Supplied entries >>
• • • • • • •

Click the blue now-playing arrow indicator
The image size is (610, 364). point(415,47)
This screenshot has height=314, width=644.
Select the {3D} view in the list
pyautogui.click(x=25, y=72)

• • • • • • •

Stated problem >> Rewrite all the records above, substituting "menu" for "list" and leaving everything else unchanged.

Output >>
Click the blue now-playing arrow indicator
The image size is (610, 364). point(415,47)
This screenshot has height=314, width=644.
Select the {3D} view in the menu
pyautogui.click(x=25, y=72)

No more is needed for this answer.